Ensemble Deep Learning Models on Raw DNA Sequences for Viral Genome Identification in Human Samples

Detecting highly divergent or previously unknown viruses remains a major challenge with important clinical implications. In human sequencing datasets, alignment-based approaches frequently classify many assembled contigs as “unknown” because they lack detectable similarity to reference genomes. In this work, we introduce an ensemble of deep neural networks designed to identify viral sequences across diverse human biospecimens. The proposed framework operates on metagenomic sequence data derived from next-generation sequencing platforms, where biochemical nucleotide incorporation events are transduced into fluorescence-based signals and captured by optical sensor arrays, subsequently processed into digital sequence information.
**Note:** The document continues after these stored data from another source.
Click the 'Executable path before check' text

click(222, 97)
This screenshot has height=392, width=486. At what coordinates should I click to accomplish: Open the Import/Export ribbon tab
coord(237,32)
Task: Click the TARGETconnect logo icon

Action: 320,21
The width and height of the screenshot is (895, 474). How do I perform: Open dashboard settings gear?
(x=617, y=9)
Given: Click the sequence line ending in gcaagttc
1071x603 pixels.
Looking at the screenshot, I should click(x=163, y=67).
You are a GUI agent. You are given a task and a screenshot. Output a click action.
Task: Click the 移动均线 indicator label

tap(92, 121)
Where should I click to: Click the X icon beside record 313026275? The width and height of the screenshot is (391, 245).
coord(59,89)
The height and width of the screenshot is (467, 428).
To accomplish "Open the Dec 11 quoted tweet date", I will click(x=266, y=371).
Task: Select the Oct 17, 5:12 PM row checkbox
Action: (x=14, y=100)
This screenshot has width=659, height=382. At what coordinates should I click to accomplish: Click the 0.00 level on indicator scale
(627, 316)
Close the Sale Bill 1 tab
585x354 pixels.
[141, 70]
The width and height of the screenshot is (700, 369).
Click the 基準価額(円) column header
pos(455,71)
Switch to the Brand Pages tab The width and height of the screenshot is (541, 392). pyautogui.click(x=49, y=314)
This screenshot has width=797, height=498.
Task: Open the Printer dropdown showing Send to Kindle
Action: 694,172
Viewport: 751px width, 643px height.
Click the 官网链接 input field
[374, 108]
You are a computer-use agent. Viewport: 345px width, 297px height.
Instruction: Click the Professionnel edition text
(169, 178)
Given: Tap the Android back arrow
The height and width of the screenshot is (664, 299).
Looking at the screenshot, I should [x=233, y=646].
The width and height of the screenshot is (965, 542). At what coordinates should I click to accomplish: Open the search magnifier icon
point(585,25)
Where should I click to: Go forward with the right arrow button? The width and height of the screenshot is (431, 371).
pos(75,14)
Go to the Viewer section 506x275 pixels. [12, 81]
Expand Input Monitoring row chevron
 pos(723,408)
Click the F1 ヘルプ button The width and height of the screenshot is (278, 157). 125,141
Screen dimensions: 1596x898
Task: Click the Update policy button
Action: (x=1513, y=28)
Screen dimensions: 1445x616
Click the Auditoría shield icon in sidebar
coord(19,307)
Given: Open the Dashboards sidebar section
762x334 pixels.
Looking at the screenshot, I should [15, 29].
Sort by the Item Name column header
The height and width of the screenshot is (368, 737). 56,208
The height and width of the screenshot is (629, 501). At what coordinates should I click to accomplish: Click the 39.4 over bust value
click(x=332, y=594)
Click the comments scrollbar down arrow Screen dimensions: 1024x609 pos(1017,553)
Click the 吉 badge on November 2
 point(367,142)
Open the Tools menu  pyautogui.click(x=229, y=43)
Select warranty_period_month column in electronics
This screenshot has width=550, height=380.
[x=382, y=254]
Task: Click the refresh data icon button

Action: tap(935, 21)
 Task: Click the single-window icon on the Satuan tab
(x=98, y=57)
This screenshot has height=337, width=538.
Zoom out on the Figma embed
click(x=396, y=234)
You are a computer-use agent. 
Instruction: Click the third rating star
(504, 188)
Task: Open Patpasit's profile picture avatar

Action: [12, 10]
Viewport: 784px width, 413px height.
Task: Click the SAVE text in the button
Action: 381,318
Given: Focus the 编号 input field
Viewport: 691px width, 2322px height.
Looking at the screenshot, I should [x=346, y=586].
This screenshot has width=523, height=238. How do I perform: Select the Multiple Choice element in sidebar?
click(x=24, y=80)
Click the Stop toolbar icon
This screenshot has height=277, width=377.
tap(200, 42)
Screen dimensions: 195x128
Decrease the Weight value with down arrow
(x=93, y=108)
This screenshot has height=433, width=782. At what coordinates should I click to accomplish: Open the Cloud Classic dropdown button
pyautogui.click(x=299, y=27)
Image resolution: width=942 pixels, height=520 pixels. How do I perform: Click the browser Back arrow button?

The proposed ensemble integrates complementary convolutional architectures capable of capturing both local patterns and broader compositional signals directly from raw metagenomic contigs. The training data consisted of sequences from 19 metagenomic experiments. On this dataset, our approach achieves state-of-the-art performance, outperforming previous machine/deep learning methods for viral genome classification. Using 300 base pairs (bp) contigs, the model achieves an area under the ROC curve of 0.939, outperforming previously reported state-of-the-art methods evaluated on the same dataset under an identical testing protocol. If our system is combined with other recent methods for representing the DNA sequence as a feature vector, we can achieve an even higher area under the curve, approximately 0.94.
All developed code and dataset will be made publicly available to ensure full reproducibility of our results.